On Nov. 21, gold dropped $60 during the day’s trading, finding a low of $1,665 an ounce while reminding collectors and dealers alike of the current market’s volatility. As the U.S. dollar rose, stocks fell and gold and silver hit four-week lows.

If there’s been a single area of the market that has lagged over the past few months, it has been the classic generic U.S. gold coin market.

Many type coins are available for little more than melt value as premiums and demand for many major third-party certified type coins have evaporated.

For example, one can purchase a certified Mint State 64 Saint-Gaudens $20 double eagle for just $100 more than a circulated example. Even Mint marked dates like 1911-D, 1914-D, 1914-S, 1915-S and 1923-D are trading at nearly the same level as the most common examples, as dealers struggle to move their inventories of these coins.

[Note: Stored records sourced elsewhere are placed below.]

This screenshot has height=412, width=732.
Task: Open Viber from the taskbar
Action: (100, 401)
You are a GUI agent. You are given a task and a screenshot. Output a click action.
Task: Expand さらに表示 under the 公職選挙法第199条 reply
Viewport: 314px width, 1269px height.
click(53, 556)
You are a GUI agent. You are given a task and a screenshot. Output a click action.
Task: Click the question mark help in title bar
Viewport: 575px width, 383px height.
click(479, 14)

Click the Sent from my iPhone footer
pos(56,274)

The market for Proof American Eagle silver and gold coins has also slowed in recent months, as the availability of 2011 coins reduced pressure on existing supplies and dramatically reduced premiums. Only the Proof 1994 American Eagle silver coin retains a substantial premium over common Proof issues, with dealers sill paying up to $80 per coin.

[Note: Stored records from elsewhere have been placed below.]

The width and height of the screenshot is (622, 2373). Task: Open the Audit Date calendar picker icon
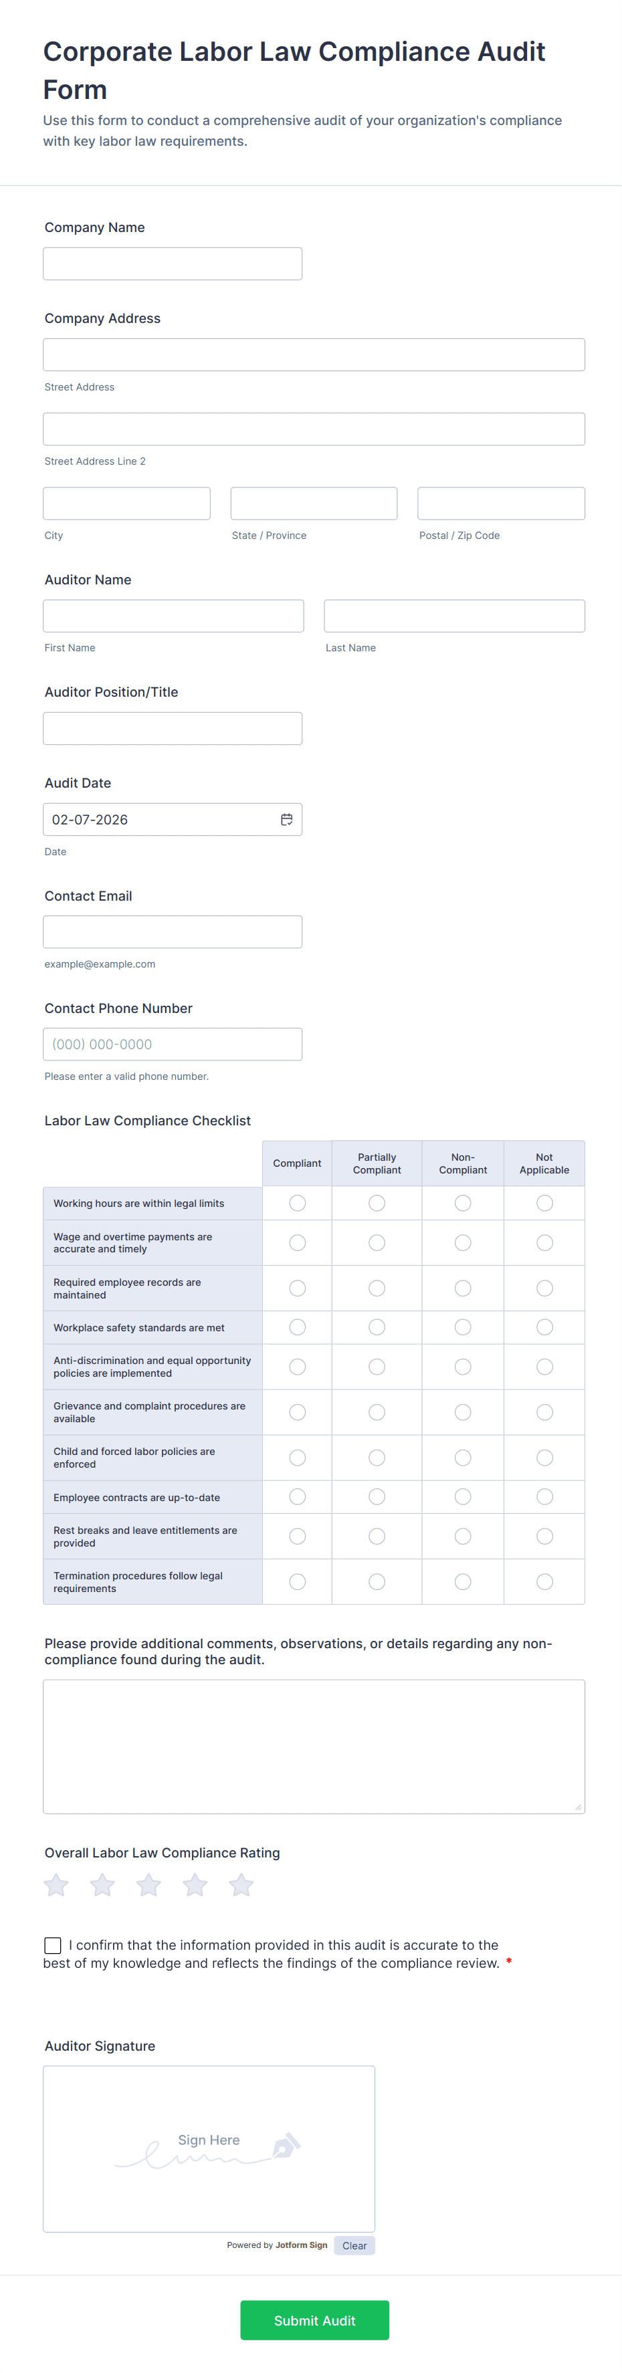pos(287,819)
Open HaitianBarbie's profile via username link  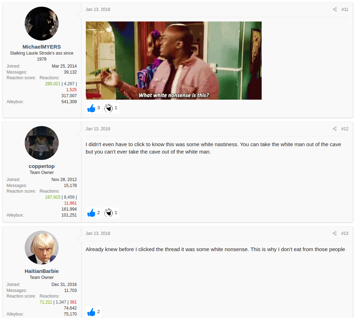(x=42, y=271)
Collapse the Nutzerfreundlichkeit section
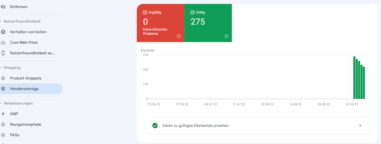Screen dimensions: 381x144 pos(1,21)
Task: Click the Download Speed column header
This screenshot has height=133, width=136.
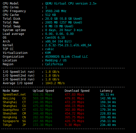Action: [77, 91]
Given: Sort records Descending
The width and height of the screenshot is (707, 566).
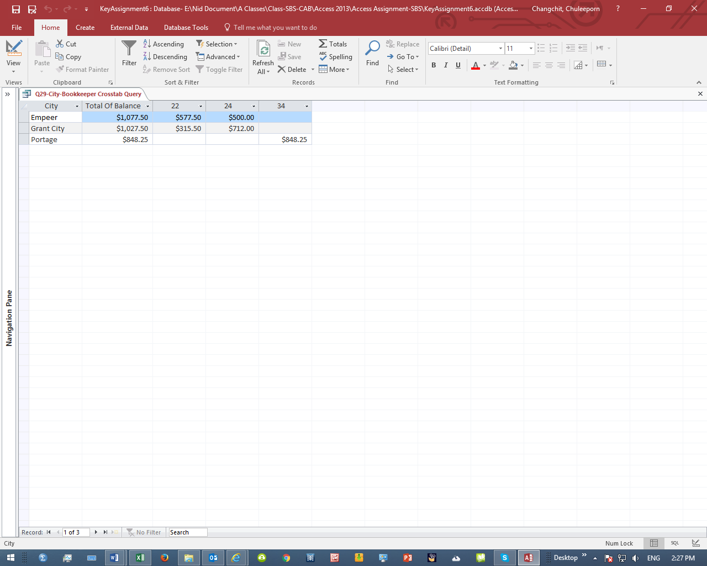Looking at the screenshot, I should tap(166, 56).
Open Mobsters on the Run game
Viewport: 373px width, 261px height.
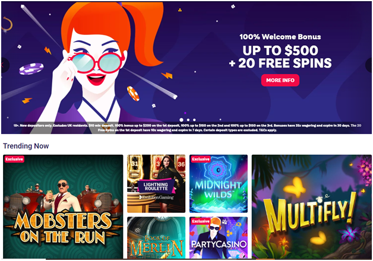pos(63,206)
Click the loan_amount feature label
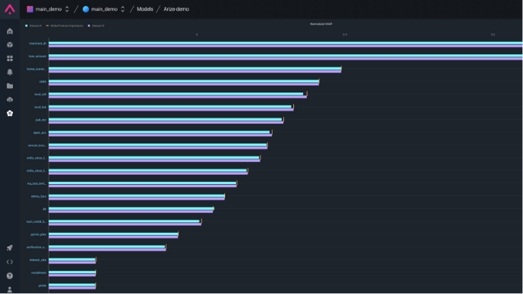Screen dimensions: 523x294 (x=37, y=56)
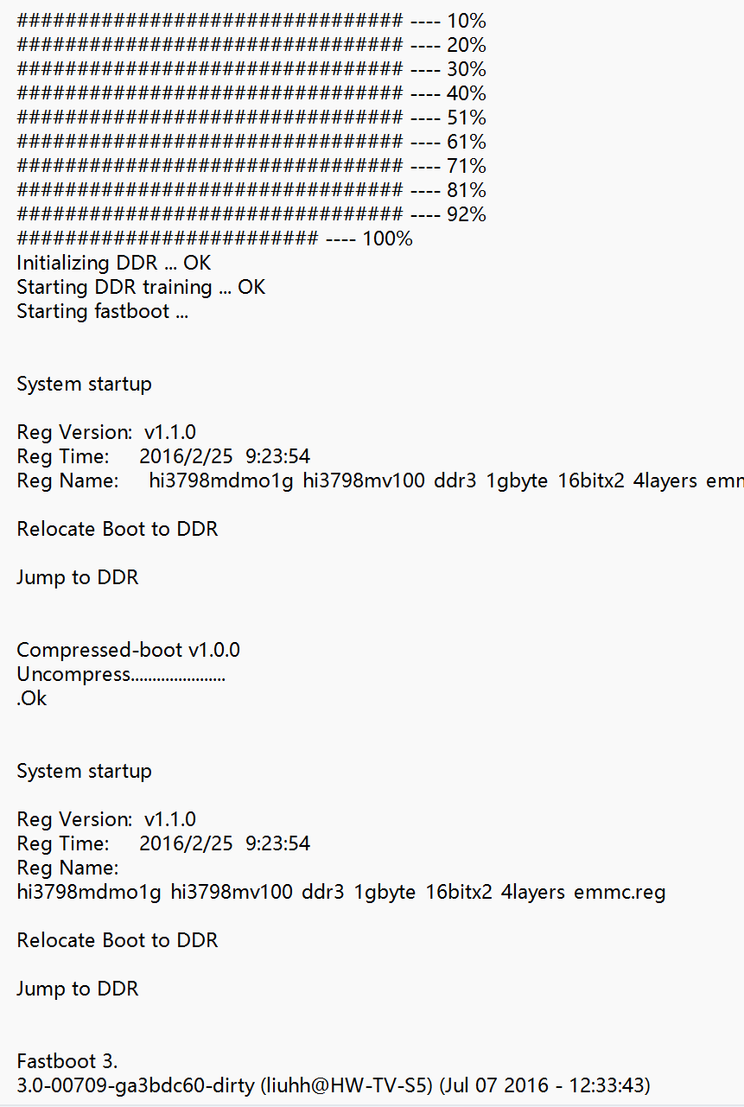Click the "Uncompress" dotted line
Viewport: 744px width, 1107px height.
click(x=121, y=674)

The weekend of Nov. 18 to 20 marked the final Santa Clara Coin, Stamp & Collectibles Expo. A Nov. 10 press release said the twice-yearly show owned by Collector’s Universe would end its 33-year run since a new buyer for the show could not be found.

On the same weekend on the East coast, the Whitman Coin & Collectibles Expo in Baltimore seemed to be a well-rounded success. The month break from the last national show helped dealers rest, rebuild want lists, and arrive with money to spend and coins to trade. Collectors have seemed to warm to the show, accepting it as part of their autumn collecting rituals while dealers appreciate the city’s affordability and Maryland’s coin-friendly tax situation.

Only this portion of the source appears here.